*** Data in this exercise ***

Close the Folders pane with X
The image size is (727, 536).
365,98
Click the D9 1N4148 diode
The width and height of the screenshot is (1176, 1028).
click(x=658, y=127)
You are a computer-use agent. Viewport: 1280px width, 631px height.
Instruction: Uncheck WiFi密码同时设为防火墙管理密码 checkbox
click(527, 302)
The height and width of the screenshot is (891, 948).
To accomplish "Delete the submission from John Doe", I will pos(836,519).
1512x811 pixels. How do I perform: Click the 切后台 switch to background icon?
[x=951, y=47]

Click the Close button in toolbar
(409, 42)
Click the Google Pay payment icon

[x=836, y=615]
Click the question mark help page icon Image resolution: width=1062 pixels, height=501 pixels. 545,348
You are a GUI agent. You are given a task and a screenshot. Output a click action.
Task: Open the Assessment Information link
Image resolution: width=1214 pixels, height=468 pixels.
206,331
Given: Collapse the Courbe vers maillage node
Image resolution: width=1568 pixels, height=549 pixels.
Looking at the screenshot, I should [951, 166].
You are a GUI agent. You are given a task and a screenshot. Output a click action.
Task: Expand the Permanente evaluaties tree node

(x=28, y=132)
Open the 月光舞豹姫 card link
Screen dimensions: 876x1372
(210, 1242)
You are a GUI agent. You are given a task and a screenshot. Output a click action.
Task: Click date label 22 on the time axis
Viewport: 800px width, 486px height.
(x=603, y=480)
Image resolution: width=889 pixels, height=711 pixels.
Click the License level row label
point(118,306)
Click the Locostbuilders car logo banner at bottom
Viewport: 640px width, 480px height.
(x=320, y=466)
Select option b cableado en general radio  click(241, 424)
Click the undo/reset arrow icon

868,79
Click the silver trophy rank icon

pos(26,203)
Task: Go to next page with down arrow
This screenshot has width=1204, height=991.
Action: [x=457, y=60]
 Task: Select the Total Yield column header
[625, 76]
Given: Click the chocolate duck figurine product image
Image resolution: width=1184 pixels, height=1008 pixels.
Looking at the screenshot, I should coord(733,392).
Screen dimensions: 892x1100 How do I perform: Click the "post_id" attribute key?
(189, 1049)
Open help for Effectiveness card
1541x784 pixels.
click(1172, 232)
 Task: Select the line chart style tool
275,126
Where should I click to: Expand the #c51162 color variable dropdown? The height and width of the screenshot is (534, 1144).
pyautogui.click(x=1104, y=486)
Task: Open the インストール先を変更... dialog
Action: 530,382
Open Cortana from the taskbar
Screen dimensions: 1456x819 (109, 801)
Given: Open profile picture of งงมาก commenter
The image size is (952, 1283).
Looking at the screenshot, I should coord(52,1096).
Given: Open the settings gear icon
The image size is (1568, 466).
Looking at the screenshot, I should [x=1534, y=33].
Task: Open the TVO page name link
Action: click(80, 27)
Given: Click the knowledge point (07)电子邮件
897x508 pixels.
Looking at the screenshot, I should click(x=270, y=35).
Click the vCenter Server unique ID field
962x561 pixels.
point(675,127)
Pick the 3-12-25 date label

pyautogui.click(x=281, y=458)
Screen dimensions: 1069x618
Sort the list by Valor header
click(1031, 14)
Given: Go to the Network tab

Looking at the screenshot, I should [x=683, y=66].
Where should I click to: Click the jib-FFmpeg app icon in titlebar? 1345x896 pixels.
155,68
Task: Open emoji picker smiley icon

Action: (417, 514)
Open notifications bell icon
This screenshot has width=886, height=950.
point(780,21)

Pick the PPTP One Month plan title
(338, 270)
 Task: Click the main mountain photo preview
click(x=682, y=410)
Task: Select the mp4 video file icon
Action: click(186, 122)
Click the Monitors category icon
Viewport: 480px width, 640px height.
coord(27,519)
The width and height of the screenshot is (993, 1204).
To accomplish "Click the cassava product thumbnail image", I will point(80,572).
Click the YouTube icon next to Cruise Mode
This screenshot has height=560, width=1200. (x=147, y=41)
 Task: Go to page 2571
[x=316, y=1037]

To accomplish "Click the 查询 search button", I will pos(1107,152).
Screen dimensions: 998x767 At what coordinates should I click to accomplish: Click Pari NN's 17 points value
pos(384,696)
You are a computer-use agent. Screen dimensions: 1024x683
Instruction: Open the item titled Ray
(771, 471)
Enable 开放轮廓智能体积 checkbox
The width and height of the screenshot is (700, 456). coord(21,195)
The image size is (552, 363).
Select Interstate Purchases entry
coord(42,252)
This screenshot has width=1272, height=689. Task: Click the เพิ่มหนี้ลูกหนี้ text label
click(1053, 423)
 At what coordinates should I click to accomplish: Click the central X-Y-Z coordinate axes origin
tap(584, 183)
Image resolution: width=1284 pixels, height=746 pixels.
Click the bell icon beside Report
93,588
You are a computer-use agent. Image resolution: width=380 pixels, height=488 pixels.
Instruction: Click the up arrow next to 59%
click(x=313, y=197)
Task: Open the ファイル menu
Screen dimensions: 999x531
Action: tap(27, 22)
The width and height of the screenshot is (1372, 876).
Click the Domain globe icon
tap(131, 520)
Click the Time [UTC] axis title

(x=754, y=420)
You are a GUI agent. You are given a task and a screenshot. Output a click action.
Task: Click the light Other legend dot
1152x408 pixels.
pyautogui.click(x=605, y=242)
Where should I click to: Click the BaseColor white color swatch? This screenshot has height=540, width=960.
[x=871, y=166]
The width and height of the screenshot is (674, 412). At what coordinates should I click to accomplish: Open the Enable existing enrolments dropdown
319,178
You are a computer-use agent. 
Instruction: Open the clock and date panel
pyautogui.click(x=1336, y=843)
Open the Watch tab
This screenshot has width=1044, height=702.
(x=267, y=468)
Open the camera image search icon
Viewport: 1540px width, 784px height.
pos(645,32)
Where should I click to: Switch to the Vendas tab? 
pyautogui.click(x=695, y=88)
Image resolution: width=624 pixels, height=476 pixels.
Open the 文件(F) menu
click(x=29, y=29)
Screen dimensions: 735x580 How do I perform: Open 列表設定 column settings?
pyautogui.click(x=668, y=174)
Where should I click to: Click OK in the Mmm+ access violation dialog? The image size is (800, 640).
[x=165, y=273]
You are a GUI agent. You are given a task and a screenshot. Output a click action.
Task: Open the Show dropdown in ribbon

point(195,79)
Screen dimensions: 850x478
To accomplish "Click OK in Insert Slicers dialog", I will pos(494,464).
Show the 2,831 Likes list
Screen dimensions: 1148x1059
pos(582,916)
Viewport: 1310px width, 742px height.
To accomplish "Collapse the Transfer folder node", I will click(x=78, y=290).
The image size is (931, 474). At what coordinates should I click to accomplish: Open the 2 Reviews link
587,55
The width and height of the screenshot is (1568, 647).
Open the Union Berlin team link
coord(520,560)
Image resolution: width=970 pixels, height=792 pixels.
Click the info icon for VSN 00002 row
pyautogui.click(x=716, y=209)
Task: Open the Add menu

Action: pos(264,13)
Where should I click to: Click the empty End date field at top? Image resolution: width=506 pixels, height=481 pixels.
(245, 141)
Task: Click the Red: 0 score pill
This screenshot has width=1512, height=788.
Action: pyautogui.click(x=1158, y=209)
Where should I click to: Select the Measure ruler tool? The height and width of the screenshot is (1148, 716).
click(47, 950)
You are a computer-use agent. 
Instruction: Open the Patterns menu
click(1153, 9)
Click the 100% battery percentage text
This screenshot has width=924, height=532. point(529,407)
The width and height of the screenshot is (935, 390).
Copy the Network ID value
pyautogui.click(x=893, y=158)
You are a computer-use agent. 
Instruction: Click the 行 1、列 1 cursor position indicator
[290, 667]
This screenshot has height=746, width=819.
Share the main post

*** End of Data in this exercise ***

[Exercise details]: Exactly as they stand, write out all of the entries.

[Solution to this problem]:
Close the Folders pane with X
The image size is (727, 536).
365,98
Click the D9 1N4148 diode
The width and height of the screenshot is (1176, 1028).
click(x=658, y=127)
You are a computer-use agent. Viewport: 1280px width, 631px height.
Instruction: Uncheck WiFi密码同时设为防火墙管理密码 checkbox
click(527, 302)
The height and width of the screenshot is (891, 948).
To accomplish "Delete the submission from John Doe", I will pos(836,519).
1512x811 pixels. How do I perform: Click the 切后台 switch to background icon?
[x=951, y=47]

Click the Close button in toolbar
(409, 42)
Click the Google Pay payment icon

[x=836, y=615]
Click the question mark help page icon Image resolution: width=1062 pixels, height=501 pixels. 545,348
You are a GUI agent. You are given a task and a screenshot. Output a click action.
Task: Open the Assessment Information link
Image resolution: width=1214 pixels, height=468 pixels.
206,331
Given: Collapse the Courbe vers maillage node
Image resolution: width=1568 pixels, height=549 pixels.
Looking at the screenshot, I should [951, 166].
You are a GUI agent. You are given a task and a screenshot. Output a click action.
Task: Expand the Permanente evaluaties tree node

(x=28, y=132)
Open the 月光舞豹姫 card link
Screen dimensions: 876x1372
(210, 1242)
You are a GUI agent. You are given a task and a screenshot. Output a click action.
Task: Click date label 22 on the time axis
Viewport: 800px width, 486px height.
(x=603, y=480)
Image resolution: width=889 pixels, height=711 pixels.
Click the License level row label
point(118,306)
Click the Locostbuilders car logo banner at bottom
Viewport: 640px width, 480px height.
(x=320, y=466)
Select option b cableado en general radio  click(241, 424)
Click the undo/reset arrow icon

868,79
Click the silver trophy rank icon

pos(26,203)
Task: Go to next page with down arrow
This screenshot has width=1204, height=991.
Action: [x=457, y=60]
 Task: Select the Total Yield column header
[625, 76]
Given: Click the chocolate duck figurine product image
Image resolution: width=1184 pixels, height=1008 pixels.
Looking at the screenshot, I should coord(733,392).
Screen dimensions: 892x1100 How do I perform: Click the "post_id" attribute key?
(189, 1049)
Open help for Effectiveness card
1541x784 pixels.
click(1172, 232)
 Task: Select the line chart style tool
275,126
Where should I click to: Expand the #c51162 color variable dropdown? The height and width of the screenshot is (534, 1144).
pyautogui.click(x=1104, y=486)
Task: Open the インストール先を変更... dialog
Action: 530,382
Open Cortana from the taskbar
Screen dimensions: 1456x819 (109, 801)
Given: Open profile picture of งงมาก commenter
The image size is (952, 1283).
Looking at the screenshot, I should coord(52,1096).
Given: Open the settings gear icon
The image size is (1568, 466).
Looking at the screenshot, I should [x=1534, y=33].
Task: Open the TVO page name link
Action: click(80, 27)
Given: Click the knowledge point (07)电子邮件
897x508 pixels.
Looking at the screenshot, I should click(x=270, y=35).
Click the vCenter Server unique ID field
962x561 pixels.
point(675,127)
Pick the 3-12-25 date label

pyautogui.click(x=281, y=458)
Screen dimensions: 1069x618
Sort the list by Valor header
click(1031, 14)
Given: Go to the Network tab

Looking at the screenshot, I should [x=683, y=66].
Where should I click to: Click the jib-FFmpeg app icon in titlebar? 1345x896 pixels.
155,68
Task: Open emoji picker smiley icon

Action: (417, 514)
Open notifications bell icon
This screenshot has width=886, height=950.
point(780,21)

Pick the PPTP One Month plan title
(338, 270)
 Task: Click the main mountain photo preview
click(x=682, y=410)
Task: Select the mp4 video file icon
Action: click(186, 122)
Click the Monitors category icon
Viewport: 480px width, 640px height.
coord(27,519)
The width and height of the screenshot is (993, 1204).
To accomplish "Click the cassava product thumbnail image", I will point(80,572).
Click the YouTube icon next to Cruise Mode
This screenshot has height=560, width=1200. (x=147, y=41)
 Task: Go to page 2571
[x=316, y=1037]

To accomplish "Click the 查询 search button", I will pos(1107,152).
Screen dimensions: 998x767 At what coordinates should I click to accomplish: Click Pari NN's 17 points value
pos(384,696)
You are a computer-use agent. Screen dimensions: 1024x683
Instruction: Open the item titled Ray
(771, 471)
Enable 开放轮廓智能体积 checkbox
The width and height of the screenshot is (700, 456). coord(21,195)
The image size is (552, 363).
Select Interstate Purchases entry
coord(42,252)
This screenshot has width=1272, height=689. Task: Click the เพิ่มหนี้ลูกหนี้ text label
click(1053, 423)
 At what coordinates should I click to accomplish: Click the central X-Y-Z coordinate axes origin
tap(584, 183)
Image resolution: width=1284 pixels, height=746 pixels.
Click the bell icon beside Report
93,588
You are a computer-use agent. Image resolution: width=380 pixels, height=488 pixels.
Instruction: Click the up arrow next to 59%
click(x=313, y=197)
Task: Open the ファイル menu
Screen dimensions: 999x531
Action: tap(27, 22)
The width and height of the screenshot is (1372, 876).
Click the Domain globe icon
tap(131, 520)
Click the Time [UTC] axis title

(x=754, y=420)
You are a GUI agent. You are given a task and a screenshot. Output a click action.
Task: Click the light Other legend dot
1152x408 pixels.
pyautogui.click(x=605, y=242)
Where should I click to: Click the BaseColor white color swatch? This screenshot has height=540, width=960.
[x=871, y=166]
The width and height of the screenshot is (674, 412). At what coordinates should I click to accomplish: Open the Enable existing enrolments dropdown
319,178
You are a computer-use agent. 
Instruction: Open the clock and date panel
pyautogui.click(x=1336, y=843)
Open the Watch tab
This screenshot has width=1044, height=702.
(x=267, y=468)
Open the camera image search icon
Viewport: 1540px width, 784px height.
pos(645,32)
Where should I click to: Switch to the Vendas tab? 
pyautogui.click(x=695, y=88)
Image resolution: width=624 pixels, height=476 pixels.
Open the 文件(F) menu
click(x=29, y=29)
Screen dimensions: 735x580 How do I perform: Open 列表設定 column settings?
pyautogui.click(x=668, y=174)
Where should I click to: Click OK in the Mmm+ access violation dialog? The image size is (800, 640).
[x=165, y=273]
You are a GUI agent. You are given a task and a screenshot. Output a click action.
Task: Open the Show dropdown in ribbon

point(195,79)
Screen dimensions: 850x478
To accomplish "Click OK in Insert Slicers dialog", I will pos(494,464).
Show the 2,831 Likes list
Screen dimensions: 1148x1059
pos(582,916)
Viewport: 1310px width, 742px height.
To accomplish "Collapse the Transfer folder node", I will click(x=78, y=290).
The image size is (931, 474). At what coordinates should I click to accomplish: Open the 2 Reviews link
587,55
The width and height of the screenshot is (1568, 647).
Open the Union Berlin team link
coord(520,560)
Image resolution: width=970 pixels, height=792 pixels.
Click the info icon for VSN 00002 row
pyautogui.click(x=716, y=209)
Task: Open the Add menu

Action: pos(264,13)
Where should I click to: Click the empty End date field at top? Image resolution: width=506 pixels, height=481 pixels.
(245, 141)
Task: Click the Red: 0 score pill
This screenshot has width=1512, height=788.
Action: pyautogui.click(x=1158, y=209)
Where should I click to: Select the Measure ruler tool? The height and width of the screenshot is (1148, 716).
click(47, 950)
You are a computer-use agent. 
Instruction: Open the Patterns menu
click(1153, 9)
Click the 100% battery percentage text
This screenshot has width=924, height=532. point(529,407)
The width and height of the screenshot is (935, 390).
Copy the Network ID value
pyautogui.click(x=893, y=158)
You are a computer-use agent. 
Instruction: Click the 行 1、列 1 cursor position indicator
[290, 667]
This screenshot has height=746, width=819.
Share the main post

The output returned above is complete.